“Ah, Excellency,” said the guide, “your countrymen have a strong passion for the volcano. Long life to them, they bring us plenty of money! If our fortunes depended on the Neapolitans, we should starve.”

“True, they have no curiosity,” said Mervale. “Do you remember, Glyndon, the contempt with which that old count said to us, ‘You will go to Vesuvius, I suppose? I have never been; why should I go? You have cold, you have hunger, you have fatigue, you have danger, and all for nothing but to see fire, which looks just as well in a brazier as on a mountain.’ Ha! ha! the old fellow was right.”

“But, Excellency,” said the guide, “that is not all: some cavaliers think to ascend the mountain without our help. I am sure they deserve to tumble into the crater.”

“They must be bold fellows to go alone; you don’t often find such.”

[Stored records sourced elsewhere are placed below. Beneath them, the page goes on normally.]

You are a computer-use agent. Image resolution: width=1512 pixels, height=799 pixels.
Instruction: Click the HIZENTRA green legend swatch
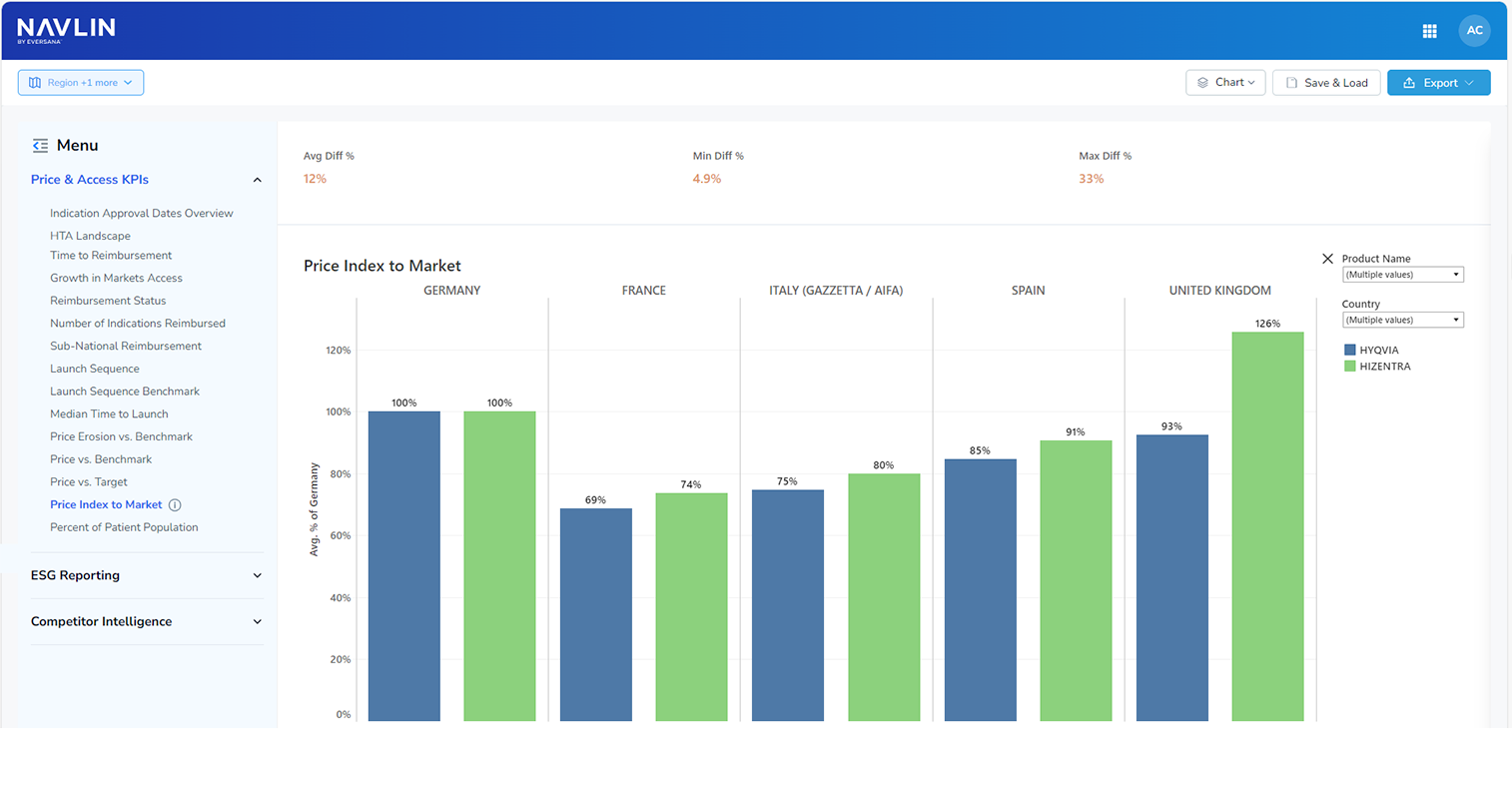pyautogui.click(x=1350, y=367)
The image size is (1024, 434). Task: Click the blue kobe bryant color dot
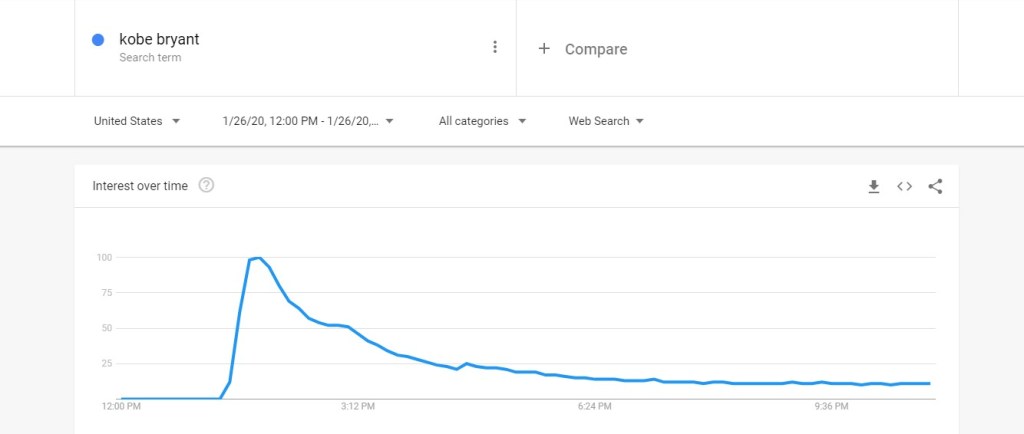98,40
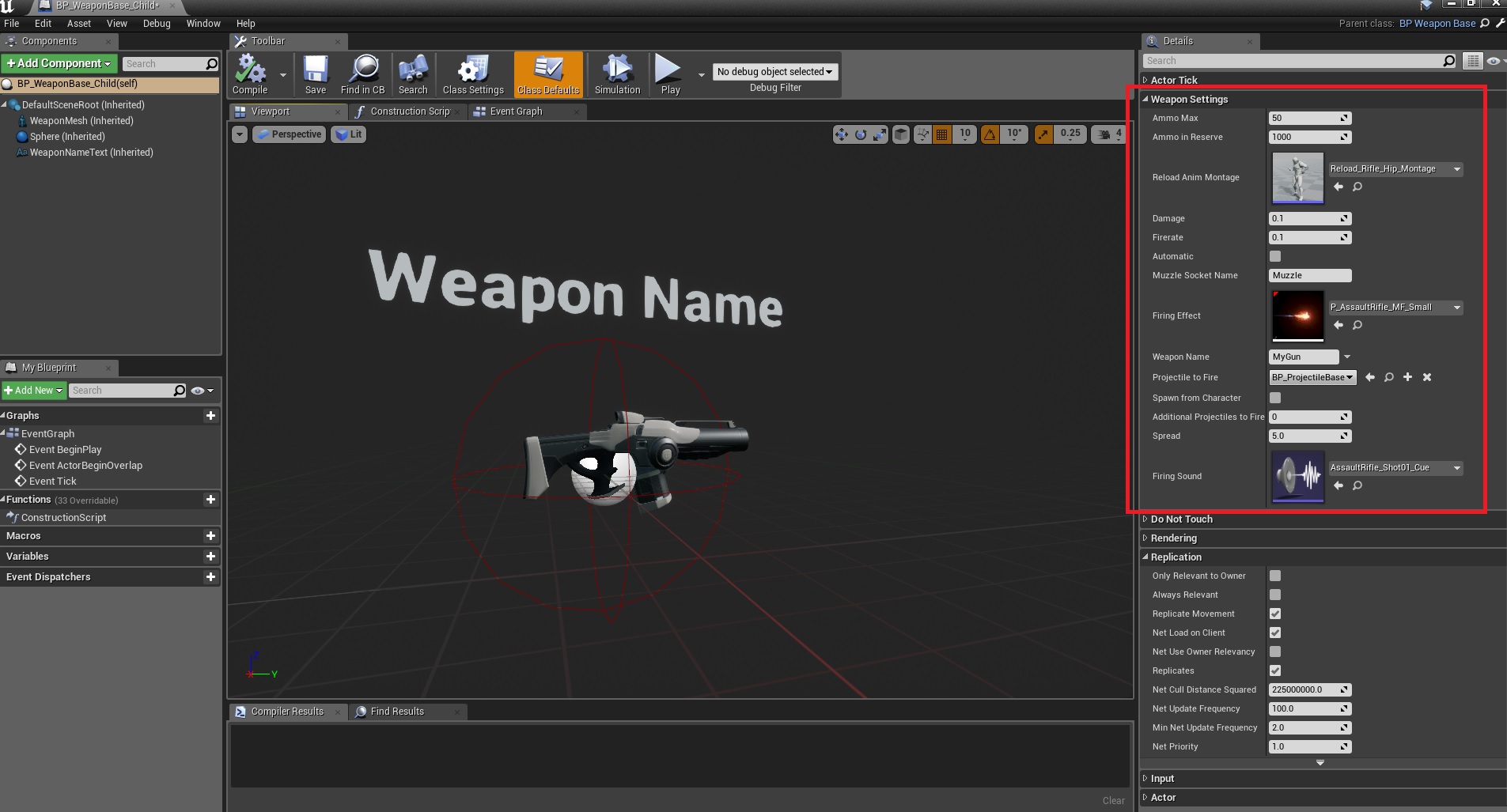Screen dimensions: 1507x812
Task: Clear the Projectile to Fire value
Action: [1427, 378]
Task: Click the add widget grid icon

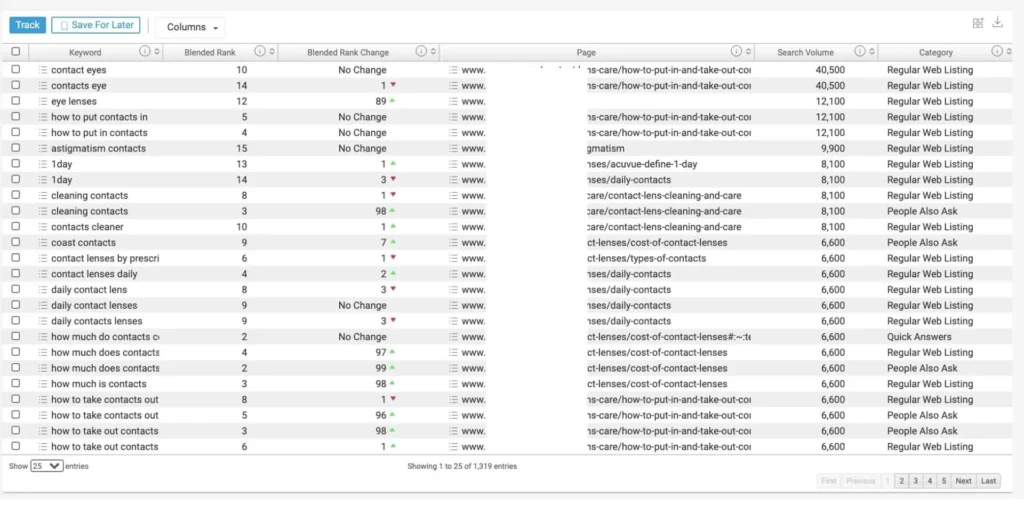Action: click(978, 24)
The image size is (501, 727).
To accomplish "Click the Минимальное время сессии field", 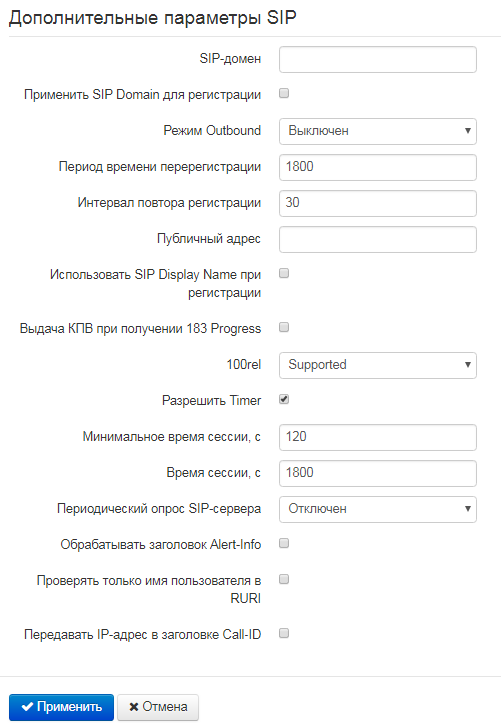I will pos(378,437).
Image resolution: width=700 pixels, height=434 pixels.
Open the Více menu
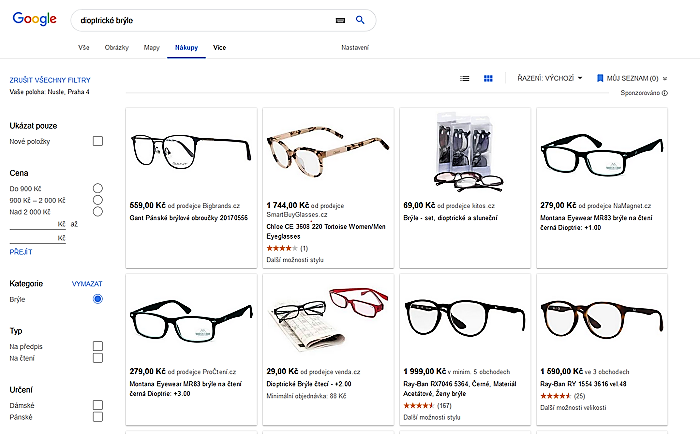[219, 47]
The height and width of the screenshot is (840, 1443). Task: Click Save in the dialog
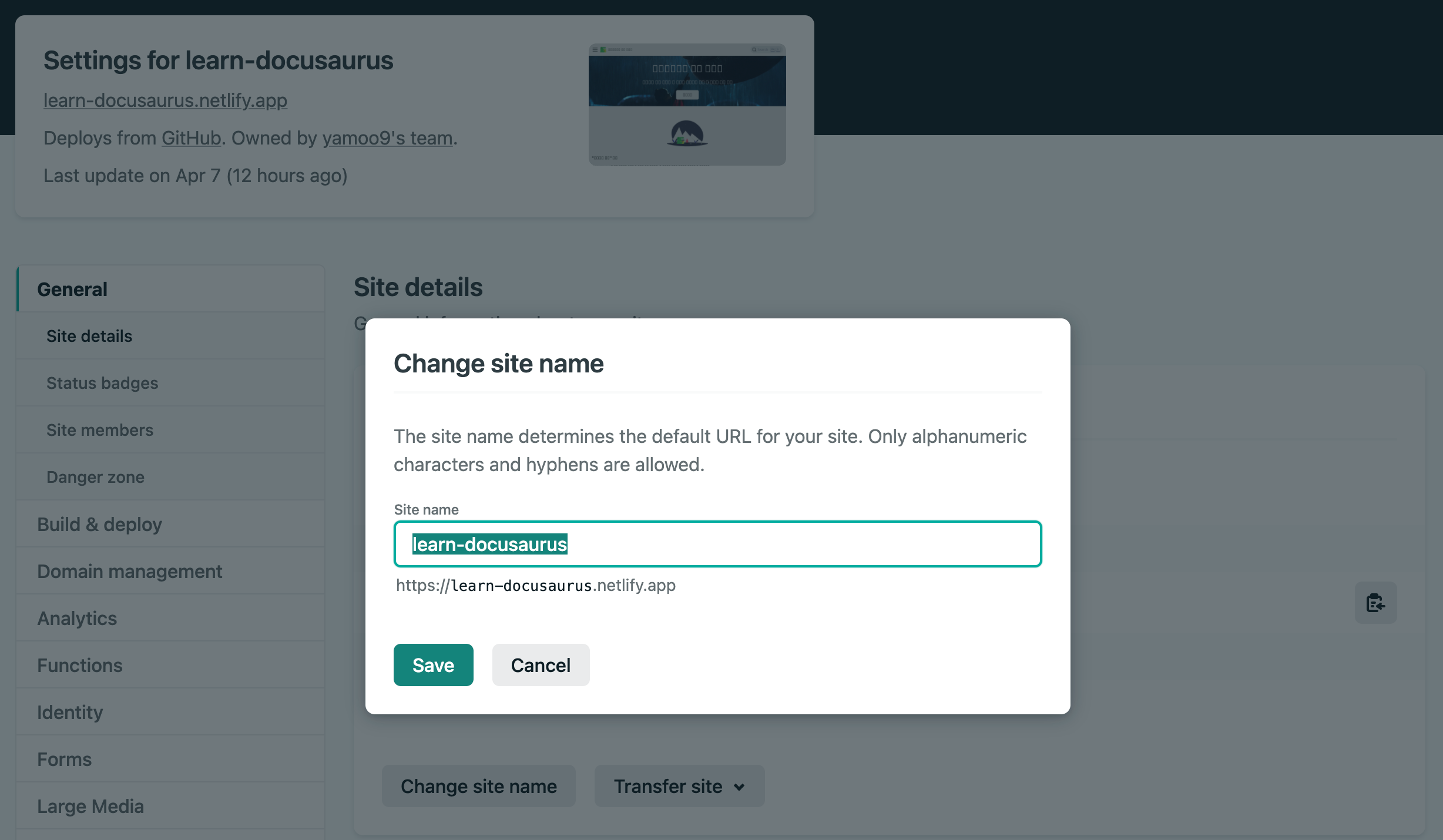(433, 665)
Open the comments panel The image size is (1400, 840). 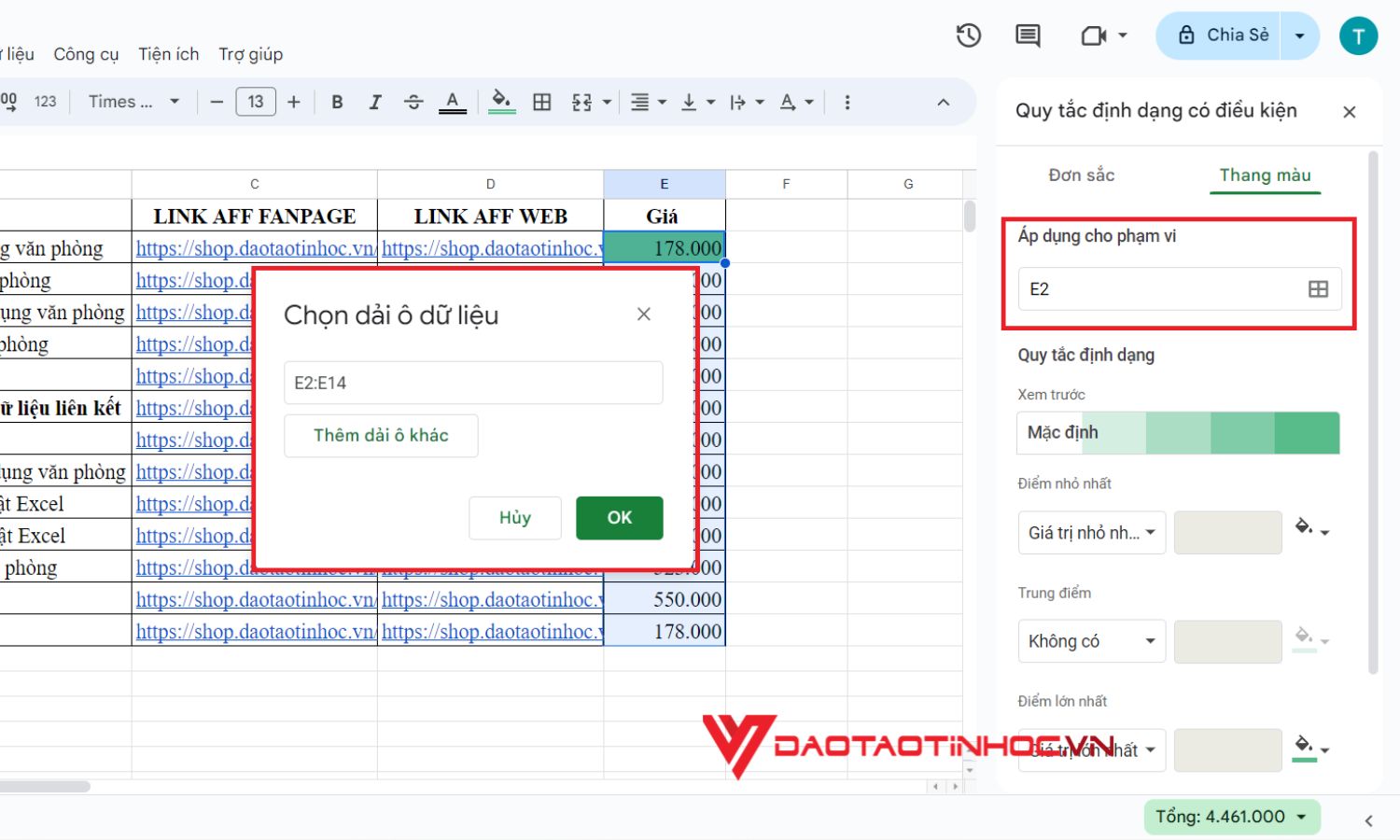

“Sometimes among the French, signor. But the other night—I never was so frightened—I had been with an English party, and a lady had left a pocket-book on the mountain, where she had been sketching. She offered me a handsome sum to return for it, and bring it to her at Naples. So I went in the evening. I found it, sure enough, and was about to return, when I saw a figure that seemed to emerge from the crater itself. The air there was so pestiferous that I could not have conceived a human creature could breathe it, and live. I was so astounded that I stood still as a stone, till the figure came over the hot ashes, and stood before me, face to face. Santa Maria, what a head!”

“What! hideous?”

“No; so beautiful, but so terrible. It had nothing human in its aspect.”

“And what said the salamander?”

“Nothing! It did not even seem to perceive me, though I was near as I am to you; but its eyes seemed to emerge prying into the air. It passed by me quickly, and, walking across a stream of burning lava, soon vanished on the other side of the mountain. I was curious and foolhardy, and resolved to see if I could bear the atmosphere which this visitor had left; but though I did not advance within thirty yards of the spot at which he had first appeared, I was driven back by a vapour that wellnigh stifled me. Cospetto! I have spat blood ever since.”

“Now will I lay a wager that you fancy this fire-king must be Zanoni,” whispered Mervale, laughing.